Materials and methods

Study site and soil

The experiment was established in 2012 at the Swedish University of Agricultural Sciences in Alnarp, southern Sweden (55°39′21″N, 13°03′30″E), on a sandy loam soil of Arenosol type (Deckers et al. 1998). The field experiment was conducted on organically certified agricultural land within the SITES Lönnstorp field research station, with grass-clover ley as the pre-crop. The annual mean atmospheric deposition of N contributed with a total of 9.4 kg ha−1 year−1 during 2013–2014, in the region where the field experiment was situated (SMHI 2016).

Climatic data

The region has a typical northern-European maritime climate with mild winter and summer temperatures (annual average of 9.3 °C and 664 mm precipitation) (Råberg et al. 2017).

Crop rotation

Six different crops in a rotation including different legume species, over-wintering cash and cover crops (Table 1) were studied during 2 years (2013 and 2014). The rotation consisted of the following food crops: pea/barley (Pisum sativum L./Hordeum vulgare L.), lentil/oat (Lens culinaris Medik/Avena sativa L.), white cabbage (Brassica oleracea L.), beetroot (Beta vulgaris L.) and winter rye (Secale cereale L.).
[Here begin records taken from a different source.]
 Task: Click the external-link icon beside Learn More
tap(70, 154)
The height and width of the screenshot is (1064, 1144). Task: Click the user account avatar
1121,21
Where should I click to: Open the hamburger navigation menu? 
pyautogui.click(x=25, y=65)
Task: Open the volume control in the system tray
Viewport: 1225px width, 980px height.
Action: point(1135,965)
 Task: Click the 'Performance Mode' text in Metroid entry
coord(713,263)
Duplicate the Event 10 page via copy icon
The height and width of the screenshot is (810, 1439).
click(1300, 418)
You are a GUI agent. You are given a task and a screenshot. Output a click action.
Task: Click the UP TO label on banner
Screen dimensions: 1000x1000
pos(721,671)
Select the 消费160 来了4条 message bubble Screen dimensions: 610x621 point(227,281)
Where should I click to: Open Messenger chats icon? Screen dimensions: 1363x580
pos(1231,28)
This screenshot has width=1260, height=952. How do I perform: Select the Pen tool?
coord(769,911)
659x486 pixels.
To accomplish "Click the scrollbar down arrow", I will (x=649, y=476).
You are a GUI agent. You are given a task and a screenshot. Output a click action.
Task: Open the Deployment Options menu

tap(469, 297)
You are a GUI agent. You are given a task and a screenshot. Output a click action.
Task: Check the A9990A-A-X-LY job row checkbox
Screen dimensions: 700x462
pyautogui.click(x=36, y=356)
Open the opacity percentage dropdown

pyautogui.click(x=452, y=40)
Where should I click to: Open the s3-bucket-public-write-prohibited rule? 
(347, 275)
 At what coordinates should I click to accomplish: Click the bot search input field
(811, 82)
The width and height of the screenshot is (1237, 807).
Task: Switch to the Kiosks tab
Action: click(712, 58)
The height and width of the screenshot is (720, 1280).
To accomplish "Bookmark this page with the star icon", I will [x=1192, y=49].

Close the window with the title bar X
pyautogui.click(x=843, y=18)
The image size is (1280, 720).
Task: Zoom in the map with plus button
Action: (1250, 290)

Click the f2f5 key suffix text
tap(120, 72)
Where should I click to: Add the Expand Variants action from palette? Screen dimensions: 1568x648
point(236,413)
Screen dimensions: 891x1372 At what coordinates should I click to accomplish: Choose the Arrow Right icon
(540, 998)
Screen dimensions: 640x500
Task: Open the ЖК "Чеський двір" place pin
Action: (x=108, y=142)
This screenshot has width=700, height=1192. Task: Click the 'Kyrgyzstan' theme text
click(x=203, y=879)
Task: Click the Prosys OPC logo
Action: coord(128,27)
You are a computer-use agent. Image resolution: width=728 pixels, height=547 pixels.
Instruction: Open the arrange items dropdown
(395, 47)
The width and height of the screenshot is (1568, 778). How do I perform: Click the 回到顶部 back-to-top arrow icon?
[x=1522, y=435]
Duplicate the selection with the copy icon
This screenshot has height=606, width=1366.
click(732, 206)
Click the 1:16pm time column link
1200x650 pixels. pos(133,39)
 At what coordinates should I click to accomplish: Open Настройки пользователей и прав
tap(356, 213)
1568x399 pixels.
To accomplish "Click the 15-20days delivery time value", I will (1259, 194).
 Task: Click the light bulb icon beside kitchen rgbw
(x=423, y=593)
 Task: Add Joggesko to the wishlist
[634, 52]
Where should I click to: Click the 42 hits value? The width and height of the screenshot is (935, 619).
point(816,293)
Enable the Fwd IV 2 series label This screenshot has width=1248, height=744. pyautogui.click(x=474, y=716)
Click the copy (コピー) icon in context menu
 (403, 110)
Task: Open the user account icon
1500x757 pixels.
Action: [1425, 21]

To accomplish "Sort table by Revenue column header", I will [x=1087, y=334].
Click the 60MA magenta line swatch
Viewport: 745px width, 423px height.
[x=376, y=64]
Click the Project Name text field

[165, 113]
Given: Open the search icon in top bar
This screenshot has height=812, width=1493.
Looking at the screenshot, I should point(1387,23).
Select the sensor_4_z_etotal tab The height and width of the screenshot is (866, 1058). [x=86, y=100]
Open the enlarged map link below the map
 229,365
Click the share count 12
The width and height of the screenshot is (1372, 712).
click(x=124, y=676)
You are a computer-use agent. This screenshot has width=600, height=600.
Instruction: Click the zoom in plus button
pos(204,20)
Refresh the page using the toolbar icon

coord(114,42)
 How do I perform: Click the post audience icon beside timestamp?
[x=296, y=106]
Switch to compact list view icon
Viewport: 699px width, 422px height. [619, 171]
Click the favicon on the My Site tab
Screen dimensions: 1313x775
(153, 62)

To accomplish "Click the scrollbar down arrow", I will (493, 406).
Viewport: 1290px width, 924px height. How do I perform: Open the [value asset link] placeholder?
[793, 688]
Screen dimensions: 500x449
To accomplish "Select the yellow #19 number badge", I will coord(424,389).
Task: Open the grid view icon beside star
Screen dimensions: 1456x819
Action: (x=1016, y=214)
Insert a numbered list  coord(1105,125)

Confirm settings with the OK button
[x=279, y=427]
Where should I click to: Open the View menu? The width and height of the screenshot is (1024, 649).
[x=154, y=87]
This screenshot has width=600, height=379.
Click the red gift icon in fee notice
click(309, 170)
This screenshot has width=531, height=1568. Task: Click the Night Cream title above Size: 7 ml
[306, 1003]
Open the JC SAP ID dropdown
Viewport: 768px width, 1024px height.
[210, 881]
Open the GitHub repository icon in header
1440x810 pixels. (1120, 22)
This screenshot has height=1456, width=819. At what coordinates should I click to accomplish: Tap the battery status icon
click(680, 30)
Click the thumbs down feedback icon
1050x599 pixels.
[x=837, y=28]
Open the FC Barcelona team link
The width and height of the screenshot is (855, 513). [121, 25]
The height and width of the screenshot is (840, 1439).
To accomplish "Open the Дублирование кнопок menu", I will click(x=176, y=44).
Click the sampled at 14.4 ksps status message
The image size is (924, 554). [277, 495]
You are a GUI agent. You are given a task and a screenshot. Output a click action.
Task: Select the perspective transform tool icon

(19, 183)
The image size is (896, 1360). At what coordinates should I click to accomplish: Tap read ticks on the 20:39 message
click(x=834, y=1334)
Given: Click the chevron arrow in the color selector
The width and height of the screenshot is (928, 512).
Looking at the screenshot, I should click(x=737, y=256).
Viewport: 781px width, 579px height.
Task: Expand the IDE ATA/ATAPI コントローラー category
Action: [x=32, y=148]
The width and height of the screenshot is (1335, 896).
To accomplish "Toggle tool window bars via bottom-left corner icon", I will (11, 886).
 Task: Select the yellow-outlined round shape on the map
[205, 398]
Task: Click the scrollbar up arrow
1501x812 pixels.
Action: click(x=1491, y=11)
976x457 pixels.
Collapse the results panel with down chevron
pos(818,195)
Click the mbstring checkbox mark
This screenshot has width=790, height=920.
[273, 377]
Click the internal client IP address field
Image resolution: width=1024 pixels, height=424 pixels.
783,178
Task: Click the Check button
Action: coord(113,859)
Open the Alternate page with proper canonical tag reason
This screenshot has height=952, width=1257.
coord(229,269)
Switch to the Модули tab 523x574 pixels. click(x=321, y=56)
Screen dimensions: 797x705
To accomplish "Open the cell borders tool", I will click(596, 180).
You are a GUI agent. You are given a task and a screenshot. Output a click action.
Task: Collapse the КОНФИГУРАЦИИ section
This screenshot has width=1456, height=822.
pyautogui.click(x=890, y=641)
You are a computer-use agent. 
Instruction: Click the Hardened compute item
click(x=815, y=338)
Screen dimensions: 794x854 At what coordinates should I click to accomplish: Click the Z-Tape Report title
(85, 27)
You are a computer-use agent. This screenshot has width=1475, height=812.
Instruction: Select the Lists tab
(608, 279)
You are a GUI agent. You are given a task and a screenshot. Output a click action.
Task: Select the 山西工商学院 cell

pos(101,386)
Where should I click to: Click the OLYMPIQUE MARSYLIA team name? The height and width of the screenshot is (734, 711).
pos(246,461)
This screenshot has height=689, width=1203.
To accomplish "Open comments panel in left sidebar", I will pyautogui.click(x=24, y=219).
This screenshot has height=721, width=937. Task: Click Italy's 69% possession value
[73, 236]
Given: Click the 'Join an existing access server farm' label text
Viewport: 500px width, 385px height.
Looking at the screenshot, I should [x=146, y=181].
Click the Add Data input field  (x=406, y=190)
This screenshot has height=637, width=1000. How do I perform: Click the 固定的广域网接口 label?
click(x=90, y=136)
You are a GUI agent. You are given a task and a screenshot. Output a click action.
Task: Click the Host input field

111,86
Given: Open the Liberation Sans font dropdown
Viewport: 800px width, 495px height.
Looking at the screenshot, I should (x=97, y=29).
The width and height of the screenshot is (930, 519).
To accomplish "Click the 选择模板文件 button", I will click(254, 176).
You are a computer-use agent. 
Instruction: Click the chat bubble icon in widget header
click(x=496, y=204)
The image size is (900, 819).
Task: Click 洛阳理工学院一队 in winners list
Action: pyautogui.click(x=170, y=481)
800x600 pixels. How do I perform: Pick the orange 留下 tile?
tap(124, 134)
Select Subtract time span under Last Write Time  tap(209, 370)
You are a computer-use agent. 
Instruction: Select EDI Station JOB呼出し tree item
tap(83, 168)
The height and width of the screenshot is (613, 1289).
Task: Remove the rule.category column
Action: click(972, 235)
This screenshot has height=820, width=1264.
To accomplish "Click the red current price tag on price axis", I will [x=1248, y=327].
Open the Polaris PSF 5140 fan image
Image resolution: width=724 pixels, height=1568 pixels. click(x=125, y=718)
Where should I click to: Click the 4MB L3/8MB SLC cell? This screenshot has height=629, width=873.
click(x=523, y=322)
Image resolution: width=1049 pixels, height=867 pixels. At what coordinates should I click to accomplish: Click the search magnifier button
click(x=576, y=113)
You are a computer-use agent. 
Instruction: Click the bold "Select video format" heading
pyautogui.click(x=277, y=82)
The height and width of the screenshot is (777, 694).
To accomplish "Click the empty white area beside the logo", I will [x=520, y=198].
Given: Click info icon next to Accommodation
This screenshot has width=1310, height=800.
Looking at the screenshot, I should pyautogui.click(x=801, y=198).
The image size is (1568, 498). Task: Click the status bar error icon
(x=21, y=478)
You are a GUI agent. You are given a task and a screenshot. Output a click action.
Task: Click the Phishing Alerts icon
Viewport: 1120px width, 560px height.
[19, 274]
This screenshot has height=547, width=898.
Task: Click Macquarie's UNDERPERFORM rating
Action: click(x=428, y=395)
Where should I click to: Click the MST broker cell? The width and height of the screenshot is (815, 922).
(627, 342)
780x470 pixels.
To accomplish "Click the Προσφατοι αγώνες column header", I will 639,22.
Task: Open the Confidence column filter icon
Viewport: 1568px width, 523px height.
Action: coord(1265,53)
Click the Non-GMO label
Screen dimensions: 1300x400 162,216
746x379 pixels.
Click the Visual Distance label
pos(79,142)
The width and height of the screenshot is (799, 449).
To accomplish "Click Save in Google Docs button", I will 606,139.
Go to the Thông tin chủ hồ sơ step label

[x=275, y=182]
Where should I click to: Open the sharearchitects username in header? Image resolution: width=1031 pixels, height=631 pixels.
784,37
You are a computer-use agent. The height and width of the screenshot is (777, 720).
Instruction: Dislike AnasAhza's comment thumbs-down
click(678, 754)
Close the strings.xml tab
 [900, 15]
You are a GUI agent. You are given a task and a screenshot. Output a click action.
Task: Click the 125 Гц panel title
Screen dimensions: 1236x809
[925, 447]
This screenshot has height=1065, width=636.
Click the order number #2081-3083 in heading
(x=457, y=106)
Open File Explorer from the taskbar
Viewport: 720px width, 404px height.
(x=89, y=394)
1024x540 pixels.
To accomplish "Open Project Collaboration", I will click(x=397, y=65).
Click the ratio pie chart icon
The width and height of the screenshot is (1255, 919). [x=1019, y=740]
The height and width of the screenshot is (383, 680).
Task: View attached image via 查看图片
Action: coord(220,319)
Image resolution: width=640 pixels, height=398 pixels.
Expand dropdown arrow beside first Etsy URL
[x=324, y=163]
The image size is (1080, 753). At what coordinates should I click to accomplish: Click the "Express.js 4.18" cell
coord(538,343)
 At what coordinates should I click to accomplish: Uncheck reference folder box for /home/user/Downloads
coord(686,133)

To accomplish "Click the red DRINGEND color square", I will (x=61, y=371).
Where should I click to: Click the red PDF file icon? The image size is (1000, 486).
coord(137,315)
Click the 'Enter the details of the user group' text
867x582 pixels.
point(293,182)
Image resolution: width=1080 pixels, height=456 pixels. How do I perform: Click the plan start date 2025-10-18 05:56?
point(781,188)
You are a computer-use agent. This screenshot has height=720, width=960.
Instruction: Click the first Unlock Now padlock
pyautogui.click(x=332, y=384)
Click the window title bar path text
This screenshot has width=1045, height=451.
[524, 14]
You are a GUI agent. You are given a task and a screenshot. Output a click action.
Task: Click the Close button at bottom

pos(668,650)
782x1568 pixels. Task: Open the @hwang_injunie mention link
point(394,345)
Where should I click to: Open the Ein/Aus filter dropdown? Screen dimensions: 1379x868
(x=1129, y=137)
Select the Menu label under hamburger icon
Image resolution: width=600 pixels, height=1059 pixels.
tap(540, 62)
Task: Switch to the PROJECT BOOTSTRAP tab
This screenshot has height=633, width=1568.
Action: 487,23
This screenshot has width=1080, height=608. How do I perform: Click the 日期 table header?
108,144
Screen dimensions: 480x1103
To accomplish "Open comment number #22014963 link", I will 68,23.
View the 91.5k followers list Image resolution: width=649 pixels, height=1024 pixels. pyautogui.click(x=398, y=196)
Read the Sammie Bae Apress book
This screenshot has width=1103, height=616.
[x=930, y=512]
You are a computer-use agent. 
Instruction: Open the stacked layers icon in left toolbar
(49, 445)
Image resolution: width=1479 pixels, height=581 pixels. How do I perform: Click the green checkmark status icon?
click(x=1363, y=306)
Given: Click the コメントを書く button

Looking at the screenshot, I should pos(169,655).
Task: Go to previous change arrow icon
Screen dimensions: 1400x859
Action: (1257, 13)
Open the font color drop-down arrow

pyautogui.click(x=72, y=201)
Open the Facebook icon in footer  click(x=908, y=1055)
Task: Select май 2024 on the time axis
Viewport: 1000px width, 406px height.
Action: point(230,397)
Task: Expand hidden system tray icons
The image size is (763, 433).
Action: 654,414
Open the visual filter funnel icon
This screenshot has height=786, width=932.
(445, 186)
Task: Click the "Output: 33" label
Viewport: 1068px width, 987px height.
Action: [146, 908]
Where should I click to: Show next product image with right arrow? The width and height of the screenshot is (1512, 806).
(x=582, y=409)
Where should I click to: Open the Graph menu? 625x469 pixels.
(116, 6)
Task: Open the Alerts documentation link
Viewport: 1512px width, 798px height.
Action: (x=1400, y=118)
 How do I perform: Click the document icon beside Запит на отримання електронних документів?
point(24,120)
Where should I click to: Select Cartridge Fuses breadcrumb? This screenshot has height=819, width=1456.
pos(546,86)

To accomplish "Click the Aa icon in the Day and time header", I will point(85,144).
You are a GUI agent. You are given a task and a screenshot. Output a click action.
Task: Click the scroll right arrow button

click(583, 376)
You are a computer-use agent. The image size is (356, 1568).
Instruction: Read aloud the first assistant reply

The sixth main crop was a green manure ley composed of the following six species in equal proportions: orchard grass (Dactylis glomerata L.), meadow fescue (Festuca pratensis L.), timothy grass (Phleum pratense L.), lucerne (Medicago sativa L.), yellow sweet clover (Melilotus officinalis L.) and red clover (Trifolium pratense L.) (Råberg et al. 2017). The green manure ley was under-sown in pea/barley, cut three times during the year after establishment, and cut again in early spring the subsequent year, before establishing white cabbage as the next crop. The herbage was removed in BR and AD and left in situ in IS. Cover crops were included in the rotation after white cabbage (buckwheat, Fagopyrum esculentum Moench/oilseed radish, Raphanum sativus L.) and rye (buckwheat/lacy phacelia, Phacelia tanacetifolia Benth.), and was under-sown in lentil/oat (ryegrass, Lolium perenne L./red clover, Trifolium pratense L./white clover T. repens L.). All six main crops in the rotation were grown during each year of the experiment. Winter rye was replaced by spring barley during the establishment year (2012), since the experiment started in spring without any autumn-sown crop from the previous year. The choice of crops in the rotation was based on maximising the cash crop yield and improve the functional diversity to strengthen ecosystem services (Råberg et al. 2017).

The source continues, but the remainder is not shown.